[Stored data]
========================================================================

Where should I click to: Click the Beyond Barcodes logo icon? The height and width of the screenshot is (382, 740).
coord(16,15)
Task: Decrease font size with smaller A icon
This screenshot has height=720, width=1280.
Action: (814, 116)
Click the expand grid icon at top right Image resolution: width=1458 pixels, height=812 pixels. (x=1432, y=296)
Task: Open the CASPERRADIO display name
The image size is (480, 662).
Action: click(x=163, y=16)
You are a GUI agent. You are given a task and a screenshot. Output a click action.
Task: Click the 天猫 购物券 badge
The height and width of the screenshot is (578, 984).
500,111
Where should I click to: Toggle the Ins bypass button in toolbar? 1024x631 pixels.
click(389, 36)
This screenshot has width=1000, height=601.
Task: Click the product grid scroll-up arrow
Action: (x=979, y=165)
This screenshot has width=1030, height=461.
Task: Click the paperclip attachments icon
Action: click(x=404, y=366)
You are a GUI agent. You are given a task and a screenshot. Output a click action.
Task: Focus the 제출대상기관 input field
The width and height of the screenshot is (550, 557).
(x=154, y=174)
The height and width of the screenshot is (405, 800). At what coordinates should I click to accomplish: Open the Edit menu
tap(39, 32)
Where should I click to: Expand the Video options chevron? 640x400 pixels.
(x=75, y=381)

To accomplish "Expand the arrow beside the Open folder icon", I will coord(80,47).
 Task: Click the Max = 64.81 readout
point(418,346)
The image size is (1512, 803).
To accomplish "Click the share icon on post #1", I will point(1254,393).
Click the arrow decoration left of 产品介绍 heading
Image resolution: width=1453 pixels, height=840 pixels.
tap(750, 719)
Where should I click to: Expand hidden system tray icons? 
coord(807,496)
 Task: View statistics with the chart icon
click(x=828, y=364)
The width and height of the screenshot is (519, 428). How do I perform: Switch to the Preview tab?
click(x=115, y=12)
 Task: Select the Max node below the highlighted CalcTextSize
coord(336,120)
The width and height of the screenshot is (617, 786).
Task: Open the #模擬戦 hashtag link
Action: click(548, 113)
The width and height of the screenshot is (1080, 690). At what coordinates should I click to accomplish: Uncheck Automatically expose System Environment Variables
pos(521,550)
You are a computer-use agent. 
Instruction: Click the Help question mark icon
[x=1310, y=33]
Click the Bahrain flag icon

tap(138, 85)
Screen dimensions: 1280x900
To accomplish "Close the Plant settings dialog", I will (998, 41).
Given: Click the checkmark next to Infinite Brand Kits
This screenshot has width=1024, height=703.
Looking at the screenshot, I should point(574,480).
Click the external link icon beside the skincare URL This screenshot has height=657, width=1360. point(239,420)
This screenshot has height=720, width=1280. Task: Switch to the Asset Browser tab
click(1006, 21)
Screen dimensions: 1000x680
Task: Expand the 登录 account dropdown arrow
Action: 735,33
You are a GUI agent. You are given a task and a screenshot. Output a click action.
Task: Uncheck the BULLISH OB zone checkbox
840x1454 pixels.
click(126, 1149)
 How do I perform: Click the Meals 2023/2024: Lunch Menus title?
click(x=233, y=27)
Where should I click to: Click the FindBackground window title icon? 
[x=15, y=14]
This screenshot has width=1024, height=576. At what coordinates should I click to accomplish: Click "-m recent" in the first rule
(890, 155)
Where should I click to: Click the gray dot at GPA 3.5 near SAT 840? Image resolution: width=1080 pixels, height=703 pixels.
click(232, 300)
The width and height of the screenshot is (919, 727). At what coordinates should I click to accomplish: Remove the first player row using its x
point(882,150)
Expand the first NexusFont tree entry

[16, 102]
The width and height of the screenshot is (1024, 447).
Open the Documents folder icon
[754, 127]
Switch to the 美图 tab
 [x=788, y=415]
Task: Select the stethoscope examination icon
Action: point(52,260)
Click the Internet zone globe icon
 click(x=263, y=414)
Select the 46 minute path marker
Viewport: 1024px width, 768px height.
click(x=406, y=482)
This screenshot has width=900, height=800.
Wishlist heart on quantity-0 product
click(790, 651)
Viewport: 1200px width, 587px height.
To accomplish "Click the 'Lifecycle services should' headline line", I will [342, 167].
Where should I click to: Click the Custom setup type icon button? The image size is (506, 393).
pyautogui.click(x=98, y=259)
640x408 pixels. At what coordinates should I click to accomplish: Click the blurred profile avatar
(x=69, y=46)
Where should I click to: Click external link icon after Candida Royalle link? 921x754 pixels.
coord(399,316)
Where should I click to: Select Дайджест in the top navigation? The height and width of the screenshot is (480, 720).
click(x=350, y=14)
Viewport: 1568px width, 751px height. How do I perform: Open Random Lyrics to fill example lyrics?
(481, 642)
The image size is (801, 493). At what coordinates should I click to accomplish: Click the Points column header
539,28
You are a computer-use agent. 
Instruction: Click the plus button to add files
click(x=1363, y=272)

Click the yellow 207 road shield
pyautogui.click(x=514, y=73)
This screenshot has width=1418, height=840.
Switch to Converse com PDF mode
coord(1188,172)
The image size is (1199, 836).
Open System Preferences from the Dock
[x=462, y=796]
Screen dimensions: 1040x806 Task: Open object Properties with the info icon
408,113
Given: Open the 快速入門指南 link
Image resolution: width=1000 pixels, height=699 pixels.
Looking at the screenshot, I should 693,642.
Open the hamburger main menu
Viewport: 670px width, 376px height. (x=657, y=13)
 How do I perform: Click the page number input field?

========================================================================

Work required »
From the records above, retype only the lines starting at the line that contains "The height and width of the screenshot is (405, 800)." and ending at the line that contains "The image size is (1512, 803).", both included.

Exercise response »
The height and width of the screenshot is (405, 800). At what coordinates should I click to accomplish: Open the Edit menu
tap(39, 32)
Where should I click to: Expand the Video options chevron? 640x400 pixels.
(x=75, y=381)

To accomplish "Expand the arrow beside the Open folder icon", I will coord(80,47).
 Task: Click the Max = 64.81 readout
point(418,346)
The image size is (1512, 803).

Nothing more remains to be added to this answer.